(Stored data entries)
--------------------------------

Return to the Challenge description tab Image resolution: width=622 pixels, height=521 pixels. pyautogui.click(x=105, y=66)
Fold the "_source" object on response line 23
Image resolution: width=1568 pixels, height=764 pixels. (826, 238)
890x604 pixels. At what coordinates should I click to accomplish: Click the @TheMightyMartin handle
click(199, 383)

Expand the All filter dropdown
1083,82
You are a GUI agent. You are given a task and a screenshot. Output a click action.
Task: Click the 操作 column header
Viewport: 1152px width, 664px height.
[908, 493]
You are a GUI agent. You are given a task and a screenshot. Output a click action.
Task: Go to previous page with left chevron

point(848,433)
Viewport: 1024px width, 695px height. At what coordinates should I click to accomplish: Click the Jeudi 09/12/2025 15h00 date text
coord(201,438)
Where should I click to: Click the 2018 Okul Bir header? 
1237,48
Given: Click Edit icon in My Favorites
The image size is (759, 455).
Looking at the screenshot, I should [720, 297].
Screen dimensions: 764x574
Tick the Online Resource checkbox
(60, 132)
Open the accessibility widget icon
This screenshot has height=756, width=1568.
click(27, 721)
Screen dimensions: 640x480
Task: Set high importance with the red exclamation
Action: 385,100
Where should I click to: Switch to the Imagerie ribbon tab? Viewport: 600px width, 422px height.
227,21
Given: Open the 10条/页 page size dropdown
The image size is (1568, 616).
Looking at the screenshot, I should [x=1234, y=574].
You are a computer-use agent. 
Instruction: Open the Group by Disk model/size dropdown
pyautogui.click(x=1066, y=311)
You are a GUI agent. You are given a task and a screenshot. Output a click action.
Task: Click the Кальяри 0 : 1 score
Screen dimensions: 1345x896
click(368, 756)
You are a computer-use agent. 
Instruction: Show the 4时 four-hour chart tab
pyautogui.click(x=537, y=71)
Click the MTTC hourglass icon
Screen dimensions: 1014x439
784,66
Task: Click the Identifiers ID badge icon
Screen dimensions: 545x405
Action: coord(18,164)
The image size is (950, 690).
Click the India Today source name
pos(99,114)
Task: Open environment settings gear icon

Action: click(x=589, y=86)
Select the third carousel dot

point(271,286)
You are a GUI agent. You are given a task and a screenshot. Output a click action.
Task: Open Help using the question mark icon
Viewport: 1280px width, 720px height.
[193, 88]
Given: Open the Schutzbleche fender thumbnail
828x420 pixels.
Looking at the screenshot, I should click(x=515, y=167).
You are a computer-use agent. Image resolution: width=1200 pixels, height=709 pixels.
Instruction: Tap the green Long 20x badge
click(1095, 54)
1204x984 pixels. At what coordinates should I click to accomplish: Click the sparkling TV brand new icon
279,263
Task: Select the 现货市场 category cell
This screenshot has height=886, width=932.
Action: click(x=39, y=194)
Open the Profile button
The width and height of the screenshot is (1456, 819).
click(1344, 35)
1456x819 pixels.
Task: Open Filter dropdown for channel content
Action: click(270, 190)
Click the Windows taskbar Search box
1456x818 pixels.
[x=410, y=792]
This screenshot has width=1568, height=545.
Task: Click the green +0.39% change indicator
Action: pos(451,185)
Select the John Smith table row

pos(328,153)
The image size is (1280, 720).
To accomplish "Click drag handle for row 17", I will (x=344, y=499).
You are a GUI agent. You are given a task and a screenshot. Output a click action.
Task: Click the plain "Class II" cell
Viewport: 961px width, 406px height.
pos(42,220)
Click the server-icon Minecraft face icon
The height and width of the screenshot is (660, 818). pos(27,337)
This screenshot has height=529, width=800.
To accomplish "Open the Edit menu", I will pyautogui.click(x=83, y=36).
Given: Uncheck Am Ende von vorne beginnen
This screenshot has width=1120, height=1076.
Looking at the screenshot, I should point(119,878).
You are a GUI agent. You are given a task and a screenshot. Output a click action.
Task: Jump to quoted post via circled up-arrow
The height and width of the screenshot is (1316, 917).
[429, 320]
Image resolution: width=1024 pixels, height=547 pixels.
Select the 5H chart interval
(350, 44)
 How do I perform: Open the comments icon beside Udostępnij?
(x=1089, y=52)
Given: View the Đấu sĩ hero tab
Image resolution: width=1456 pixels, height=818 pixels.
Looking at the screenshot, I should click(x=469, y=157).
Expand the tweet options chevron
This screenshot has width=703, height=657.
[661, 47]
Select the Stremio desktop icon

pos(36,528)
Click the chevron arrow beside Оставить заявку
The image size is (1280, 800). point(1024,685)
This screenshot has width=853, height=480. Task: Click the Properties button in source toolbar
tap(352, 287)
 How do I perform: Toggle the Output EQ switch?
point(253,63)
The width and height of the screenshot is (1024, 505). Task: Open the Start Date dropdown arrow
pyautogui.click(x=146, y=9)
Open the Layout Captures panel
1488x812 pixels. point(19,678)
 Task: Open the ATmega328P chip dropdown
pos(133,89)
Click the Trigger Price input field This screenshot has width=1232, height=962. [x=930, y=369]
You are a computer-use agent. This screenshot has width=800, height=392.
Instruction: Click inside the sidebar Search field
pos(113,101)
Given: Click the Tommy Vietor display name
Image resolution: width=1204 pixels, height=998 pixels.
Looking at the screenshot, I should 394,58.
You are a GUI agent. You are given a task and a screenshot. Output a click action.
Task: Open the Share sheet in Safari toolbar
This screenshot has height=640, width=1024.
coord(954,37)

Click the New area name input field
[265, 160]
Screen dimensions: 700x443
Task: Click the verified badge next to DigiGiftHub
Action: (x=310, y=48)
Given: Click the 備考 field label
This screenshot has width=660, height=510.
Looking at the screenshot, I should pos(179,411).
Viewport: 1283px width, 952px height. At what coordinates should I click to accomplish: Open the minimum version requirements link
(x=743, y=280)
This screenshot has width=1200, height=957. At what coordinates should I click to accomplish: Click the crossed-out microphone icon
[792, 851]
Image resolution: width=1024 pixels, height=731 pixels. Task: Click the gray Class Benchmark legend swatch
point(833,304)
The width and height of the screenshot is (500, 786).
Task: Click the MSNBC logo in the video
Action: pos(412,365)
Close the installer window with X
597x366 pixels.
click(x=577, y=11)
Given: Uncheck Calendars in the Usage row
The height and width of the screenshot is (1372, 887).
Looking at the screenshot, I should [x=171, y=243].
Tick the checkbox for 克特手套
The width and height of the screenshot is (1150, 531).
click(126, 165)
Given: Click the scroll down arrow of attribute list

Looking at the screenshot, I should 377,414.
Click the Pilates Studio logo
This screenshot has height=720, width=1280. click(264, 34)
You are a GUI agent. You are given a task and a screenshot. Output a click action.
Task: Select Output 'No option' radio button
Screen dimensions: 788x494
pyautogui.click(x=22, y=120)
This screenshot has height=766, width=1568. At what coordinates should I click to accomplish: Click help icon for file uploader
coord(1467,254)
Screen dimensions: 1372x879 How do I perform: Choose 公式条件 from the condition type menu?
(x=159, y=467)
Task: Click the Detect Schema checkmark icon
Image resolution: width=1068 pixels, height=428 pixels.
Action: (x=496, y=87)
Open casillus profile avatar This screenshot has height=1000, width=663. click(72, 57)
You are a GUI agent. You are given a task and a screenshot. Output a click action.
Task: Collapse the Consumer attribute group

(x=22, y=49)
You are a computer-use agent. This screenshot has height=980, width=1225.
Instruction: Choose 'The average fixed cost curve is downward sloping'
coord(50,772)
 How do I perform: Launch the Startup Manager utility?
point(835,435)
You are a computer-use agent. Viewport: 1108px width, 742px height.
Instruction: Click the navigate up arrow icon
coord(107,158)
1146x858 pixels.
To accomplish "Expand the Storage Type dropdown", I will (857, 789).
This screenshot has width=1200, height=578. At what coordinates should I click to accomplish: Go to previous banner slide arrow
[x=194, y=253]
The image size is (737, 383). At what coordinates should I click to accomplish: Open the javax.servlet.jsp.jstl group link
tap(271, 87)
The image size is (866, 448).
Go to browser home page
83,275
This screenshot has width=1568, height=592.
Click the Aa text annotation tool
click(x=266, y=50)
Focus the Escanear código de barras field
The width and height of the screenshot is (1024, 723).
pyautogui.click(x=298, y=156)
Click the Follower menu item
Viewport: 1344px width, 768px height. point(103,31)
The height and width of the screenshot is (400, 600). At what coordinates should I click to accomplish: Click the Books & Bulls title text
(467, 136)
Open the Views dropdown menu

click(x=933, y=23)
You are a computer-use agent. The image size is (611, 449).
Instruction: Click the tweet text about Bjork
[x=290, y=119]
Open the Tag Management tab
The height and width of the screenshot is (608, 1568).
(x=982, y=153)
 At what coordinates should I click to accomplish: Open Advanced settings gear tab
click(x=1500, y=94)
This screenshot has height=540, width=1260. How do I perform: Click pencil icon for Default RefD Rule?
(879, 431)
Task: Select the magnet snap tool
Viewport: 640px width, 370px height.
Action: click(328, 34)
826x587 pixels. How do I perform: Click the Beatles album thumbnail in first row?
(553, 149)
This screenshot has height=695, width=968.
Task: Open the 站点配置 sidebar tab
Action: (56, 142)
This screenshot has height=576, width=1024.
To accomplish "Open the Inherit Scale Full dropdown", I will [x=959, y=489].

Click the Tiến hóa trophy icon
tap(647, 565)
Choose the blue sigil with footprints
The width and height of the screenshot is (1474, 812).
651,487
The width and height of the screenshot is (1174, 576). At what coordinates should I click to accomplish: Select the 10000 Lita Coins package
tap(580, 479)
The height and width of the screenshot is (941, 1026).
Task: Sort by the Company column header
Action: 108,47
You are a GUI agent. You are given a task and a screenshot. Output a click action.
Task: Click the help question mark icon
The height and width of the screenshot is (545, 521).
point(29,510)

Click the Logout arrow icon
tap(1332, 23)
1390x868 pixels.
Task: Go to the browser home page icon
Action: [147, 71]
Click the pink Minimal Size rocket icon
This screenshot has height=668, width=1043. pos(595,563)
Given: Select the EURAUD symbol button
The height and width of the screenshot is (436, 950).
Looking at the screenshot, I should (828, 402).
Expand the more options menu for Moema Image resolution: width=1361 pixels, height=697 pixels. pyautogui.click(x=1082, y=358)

--------------------------------

## [About this task]
Leave out every line above except those from the line with "Task: Click the plain" up to and including the line with "Given: Uncheck Am Ende von vorne beginnen", and copy those exactly.

## [Written solution]
Task: Click the plain "Class II" cell
Viewport: 961px width, 406px height.
pos(42,220)
Click the server-icon Minecraft face icon
The height and width of the screenshot is (660, 818). pos(27,337)
This screenshot has height=529, width=800.
To accomplish "Open the Edit menu", I will pyautogui.click(x=83, y=36).
Given: Uncheck Am Ende von vorne beginnen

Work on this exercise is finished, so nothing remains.